I warn my libido that this guy could have chewing tobacco sores in his mouth or chronic body odor. He could be a repellent mouth breather, or a sociopath, or a cocky jerk every bit as obnoxious as Neil.

But the mental simmer-down talk does nothing to cool my flushed cheeks. I’m still warm all over and buzzing in embarrassing places when the man steps into the gaslight’s glow and the shadows concealing his features fade away.

“Mick Whitehouse?” His name bursts from my lips in a tone every bit as incredulous as I feel.

I slap a hand over my mouth, mortified by my outburst, but it’s too late to escape.

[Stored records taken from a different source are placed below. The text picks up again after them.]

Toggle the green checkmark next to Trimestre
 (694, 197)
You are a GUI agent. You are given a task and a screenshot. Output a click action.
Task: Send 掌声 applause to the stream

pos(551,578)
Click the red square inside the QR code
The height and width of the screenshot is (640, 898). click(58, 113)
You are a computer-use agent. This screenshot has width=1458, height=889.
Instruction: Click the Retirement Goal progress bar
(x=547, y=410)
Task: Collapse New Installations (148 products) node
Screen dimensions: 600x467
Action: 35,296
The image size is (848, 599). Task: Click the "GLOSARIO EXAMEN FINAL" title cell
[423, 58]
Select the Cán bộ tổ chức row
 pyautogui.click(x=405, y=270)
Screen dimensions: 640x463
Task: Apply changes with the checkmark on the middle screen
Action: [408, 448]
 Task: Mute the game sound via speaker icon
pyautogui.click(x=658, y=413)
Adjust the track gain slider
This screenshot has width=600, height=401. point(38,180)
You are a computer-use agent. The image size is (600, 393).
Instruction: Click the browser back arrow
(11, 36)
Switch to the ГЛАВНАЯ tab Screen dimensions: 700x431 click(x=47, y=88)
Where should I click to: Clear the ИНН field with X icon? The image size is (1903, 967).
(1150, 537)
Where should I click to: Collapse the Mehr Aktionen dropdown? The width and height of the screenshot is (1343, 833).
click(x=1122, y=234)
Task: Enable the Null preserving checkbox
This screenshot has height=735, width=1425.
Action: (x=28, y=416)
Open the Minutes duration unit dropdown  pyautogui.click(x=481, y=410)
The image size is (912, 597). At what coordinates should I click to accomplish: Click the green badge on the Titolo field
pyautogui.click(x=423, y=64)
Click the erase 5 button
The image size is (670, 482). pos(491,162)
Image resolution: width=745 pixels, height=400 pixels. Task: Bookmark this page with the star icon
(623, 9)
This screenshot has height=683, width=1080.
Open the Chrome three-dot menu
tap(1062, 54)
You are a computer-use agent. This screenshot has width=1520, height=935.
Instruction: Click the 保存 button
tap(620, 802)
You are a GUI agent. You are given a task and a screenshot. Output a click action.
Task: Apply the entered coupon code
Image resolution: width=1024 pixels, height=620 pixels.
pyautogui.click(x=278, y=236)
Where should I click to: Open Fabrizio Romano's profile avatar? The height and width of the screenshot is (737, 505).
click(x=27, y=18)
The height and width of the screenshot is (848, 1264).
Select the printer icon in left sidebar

Mick is already looking my way.

“Faith Miller,” he echoes in a tamer imitation of my spazz attack. He laughs before ambling across the grass. “There you are. Naomi saw you head out and asked me to come check on you. You doin’ okay?”

Am I okay?

No, I am not okay! I was just feeling frisky feelings about a guy I’ve known since I was in kindergarten, a boy I used to pound on in second grade when I was going through hell at home and he was the only person in class smaller than I was. These days, I’m a respectable five-eight and one-hundred-and-sixty pounds of pure muscle, but back in elementary school I was the runt of the litter.

Except for Mick Whitehouse, who was the shortest boy in class, all the way until graduation five years ago.

Mick Whitehouse, who has obviously done quite a bit of developing and lifting of heavy things since then. Mick, who’s grown into his big, goofy grin and whose smile now makes me flutter in mortifying ways.

But I can never say any of those things to him.

Never ever ever.

“I’m f-fine,” I say, doing my best to keep my teeth from chattering. “Just hiding from Neil. Needed a little break from…all that.”

“Ah, I see.” Mick nods, casting a glance back at the ballroom as he stops in front of me, close enough for me to smell the sugar cookie and clove scent clinging to his tux. It’s a homey smell and shouldn’t make my flutters any worse, but it does, ramping up my awareness of the man Mick has become until my body is in a state of full-out rebellion.